**REQUIREMENT**
Look for the string "announcement" in the listing below and copy every line in which it appears.

**EXERCISE MATERIAL**
=-=-=

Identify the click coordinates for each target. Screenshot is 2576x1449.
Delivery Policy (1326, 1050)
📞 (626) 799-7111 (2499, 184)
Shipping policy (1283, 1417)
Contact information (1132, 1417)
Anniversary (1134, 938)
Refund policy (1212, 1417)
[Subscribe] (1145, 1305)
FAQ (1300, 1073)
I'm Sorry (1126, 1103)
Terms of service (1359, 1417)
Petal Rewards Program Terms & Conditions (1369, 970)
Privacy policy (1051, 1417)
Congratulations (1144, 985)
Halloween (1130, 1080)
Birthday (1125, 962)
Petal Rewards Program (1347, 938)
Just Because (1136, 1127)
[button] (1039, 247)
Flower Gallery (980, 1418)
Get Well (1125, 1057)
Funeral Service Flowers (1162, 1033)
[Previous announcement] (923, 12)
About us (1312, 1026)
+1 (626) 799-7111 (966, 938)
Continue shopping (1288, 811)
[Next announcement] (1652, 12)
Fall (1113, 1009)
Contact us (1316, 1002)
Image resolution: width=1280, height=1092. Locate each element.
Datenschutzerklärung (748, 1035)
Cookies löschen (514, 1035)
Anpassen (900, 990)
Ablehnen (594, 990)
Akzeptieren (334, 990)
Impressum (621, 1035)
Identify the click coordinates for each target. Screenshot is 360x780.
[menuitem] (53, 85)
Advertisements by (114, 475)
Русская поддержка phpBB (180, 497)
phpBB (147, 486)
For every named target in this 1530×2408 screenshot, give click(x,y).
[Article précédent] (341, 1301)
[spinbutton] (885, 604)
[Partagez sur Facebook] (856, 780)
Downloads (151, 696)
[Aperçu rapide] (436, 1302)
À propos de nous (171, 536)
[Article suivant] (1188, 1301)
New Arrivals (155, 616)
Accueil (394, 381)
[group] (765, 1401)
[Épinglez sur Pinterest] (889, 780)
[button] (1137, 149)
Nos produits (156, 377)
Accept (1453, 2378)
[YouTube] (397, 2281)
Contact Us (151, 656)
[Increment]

=-=-=

**YOUR SOLUTION**
[Previous announcement] (923, 12)
[Next announcement] (1652, 12)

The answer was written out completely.